Matthew ends up by saying he decided to make his own Sabbath which, out of deference to his heritage (ironically), he does on Saturday, despite describing his current religion as MYOBism (Mind Your Own Business). I wonder if he realized that, for all his rebellion, the idea had been planted in his subconscious and was now reemerging despite himself. His Sabbath is avoiding his computer and not answering his emails. But he confesses the overpowering attraction of horse racing, and making a bet leads him to make an exception.

And there you have it. If one tailors one’s religion to one’s own whims, one has neither consistency, nor pattern or communality. For all the inconvenience of a religious system, at least one has something recognizable and definable that one can share, even if one, as most people do, often fails to live up to it all, whether it’s orthodoxy in Judaism, Christianity, Islam, or whatever.

In principle there’s no reason why each and every individual shouldn’t create his or her own lifestyle. And I haven’t even mentioned the idea of God.

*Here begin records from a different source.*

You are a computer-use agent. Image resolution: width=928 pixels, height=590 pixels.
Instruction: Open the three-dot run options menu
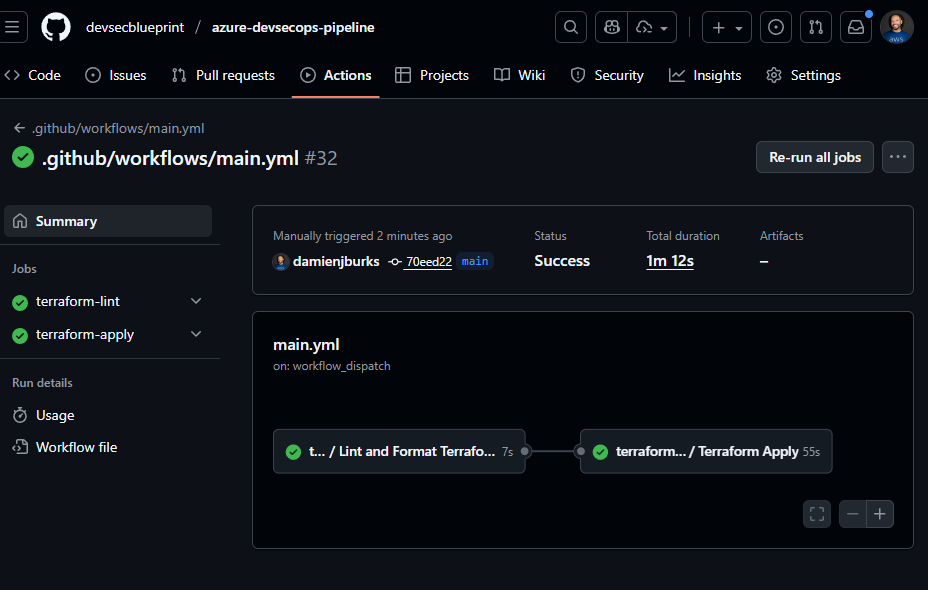(897, 157)
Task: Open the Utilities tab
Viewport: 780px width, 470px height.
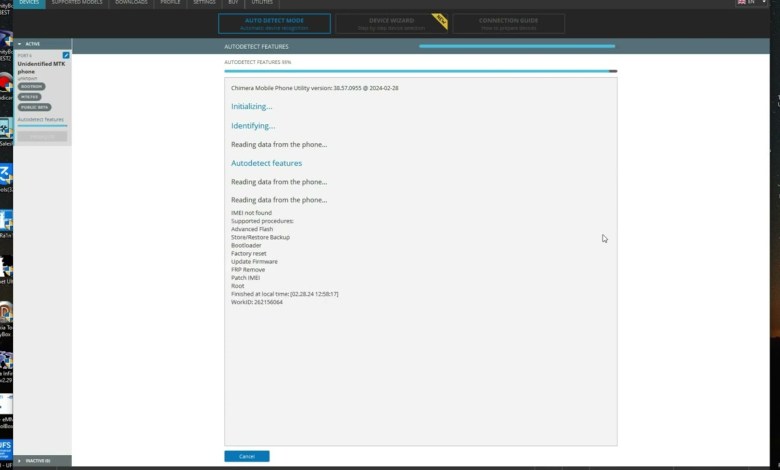Action: [x=262, y=3]
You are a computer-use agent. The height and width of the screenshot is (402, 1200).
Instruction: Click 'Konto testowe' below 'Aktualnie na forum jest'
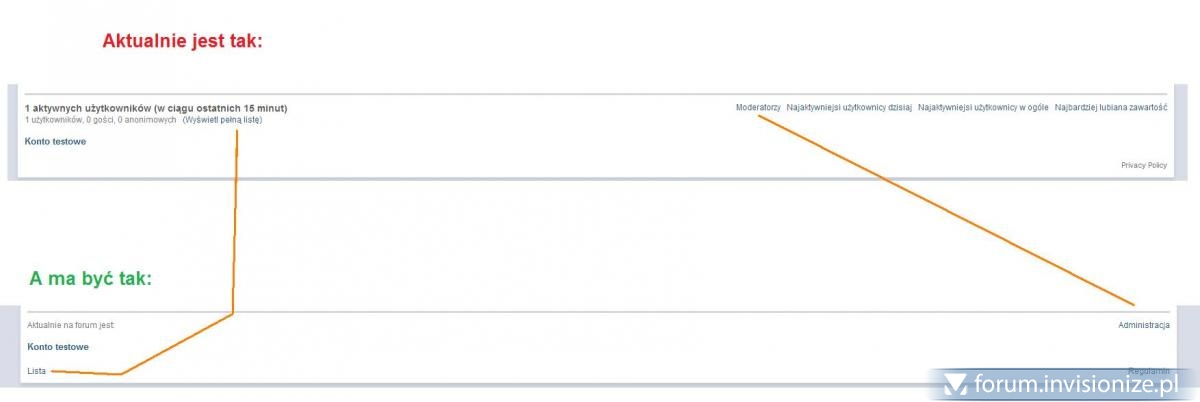point(58,347)
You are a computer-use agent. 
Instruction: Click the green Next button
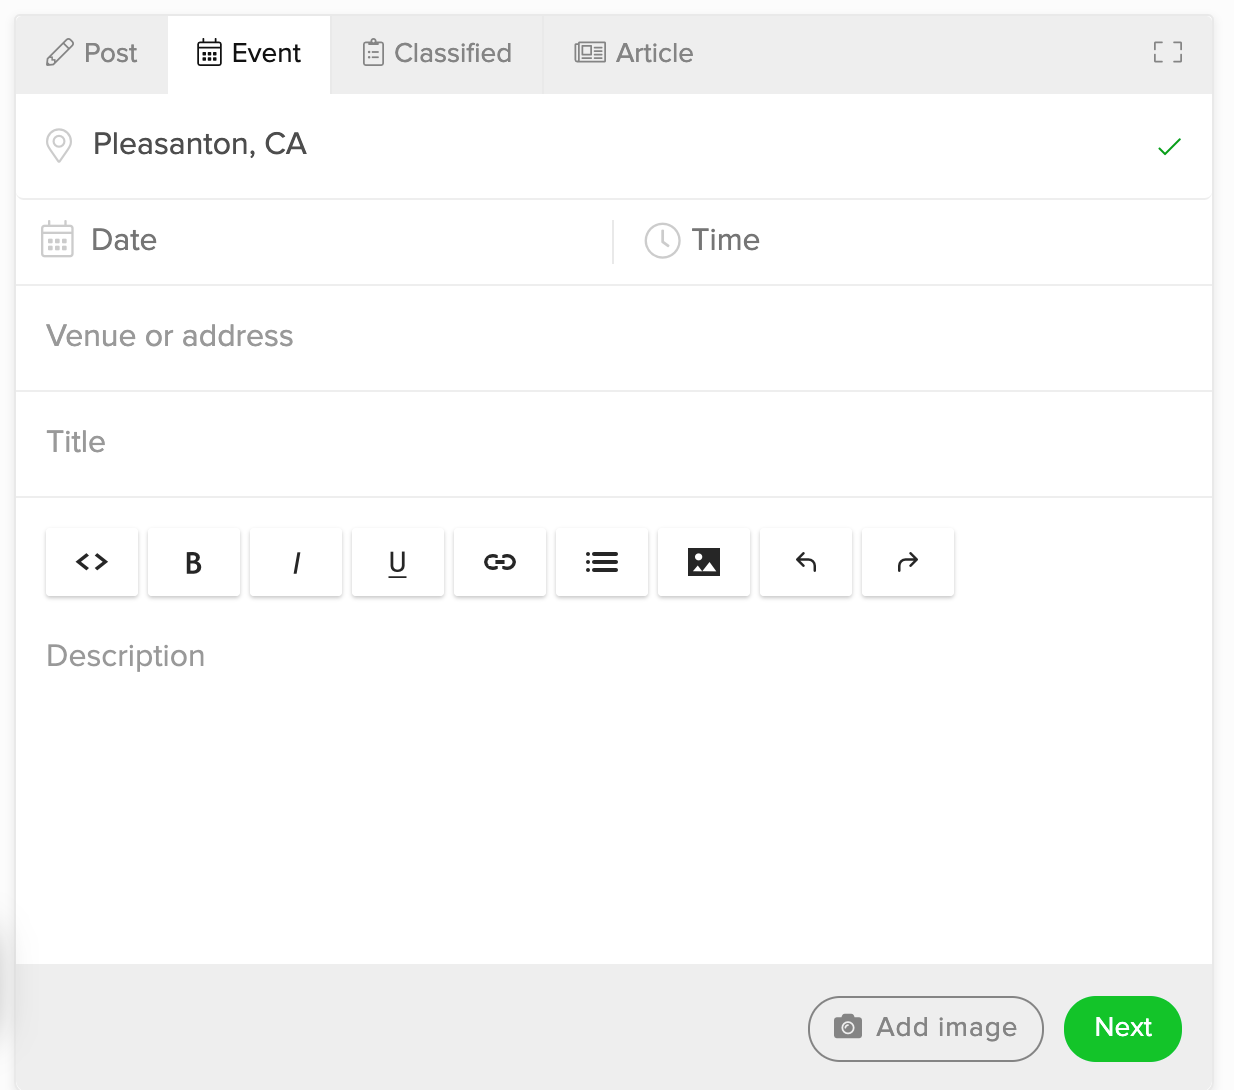pyautogui.click(x=1122, y=1027)
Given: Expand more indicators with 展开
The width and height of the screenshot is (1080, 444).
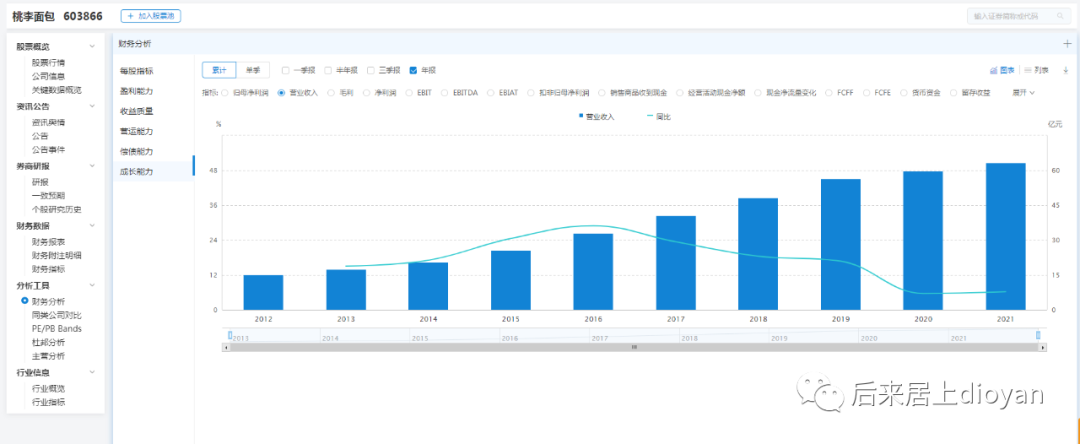Looking at the screenshot, I should 1023,92.

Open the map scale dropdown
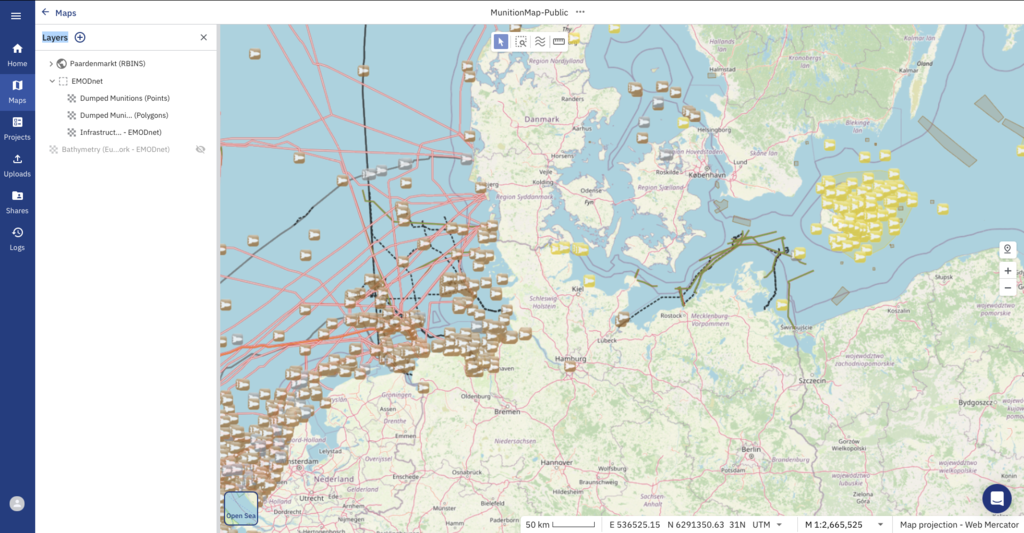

But that tendency towards solipsism is what has made society such a selfish/me/want-it-now world of instant gratification and the lowest common denominator.

The Olympians who we thrill at currently and the great cricketers need more than natural physical talent. They need skills, courage, and enormous discipline. We might make fun of their early mornings, their strict regimes of controlled eating, sleeping, and exercise. But we admire and delight in the results nevertheless.